Both Temelkuran and Hovannisian avoid recriminations and attempt new modes of discussion about their respective and changing communities. The question that hovers over their narratives is twofold: With regard to history, is there way of getting beyond being right? And, if so, can it be done in a way that is respectful of the past, present, and the future?
Deep Mountain suggests that the answer lies through respectful listening, forbearance, and recognition of the pain of others. These are not processes that can be mandated or legislated. Family of Shadows draws no conclusions, and Garin Hovannisian is eloquent about the limitations of words when it comes to the challenge of conveying a sense of history and duty:
“…Each word was a coffin, each sentence a grave. …I mourned my words as I wrote them, because I knew they were unjust. I had seen how a twist of thought or phrase could corrupt the innocence of a human feeling or the truth of a moment in time. I had faith in words, yet I knew that words were disenfranchised of the past they dreamed to tell. And as I wrote of great men, I came to believe that writing history was really an act of mortifying the past. I was resurrecting the dead only to give them their final shapes, then to kill them for eternity.”
One comes away thinking that it sure isn’t easy to be Armenian or Turkish these days—but also encouraged by the possibility that Turkish-Armenian relations can change, if not soon, perhaps in increments, through the influence of more such books.
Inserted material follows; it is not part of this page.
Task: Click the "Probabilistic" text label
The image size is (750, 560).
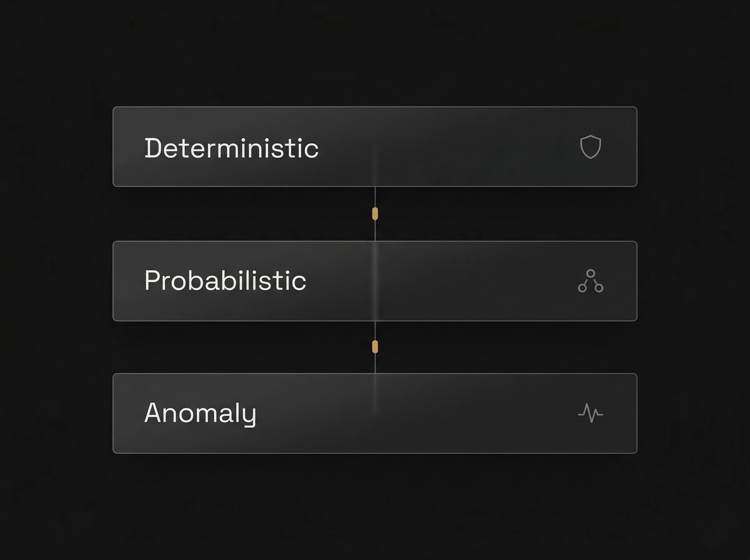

Hovannisian and Temelkuran are obviously reaching out to a wide audience as they explore such universal concerns as trust; the meaning of family, community, and home; and the importance of place and memory. Certainly they will make the reader reflect upon whose stories one believes, and why, and the meaning of being Armenian or Turkish today.
Alex van Oss is the Chair of Caucasus Area Studies at the Foreign Service Institute.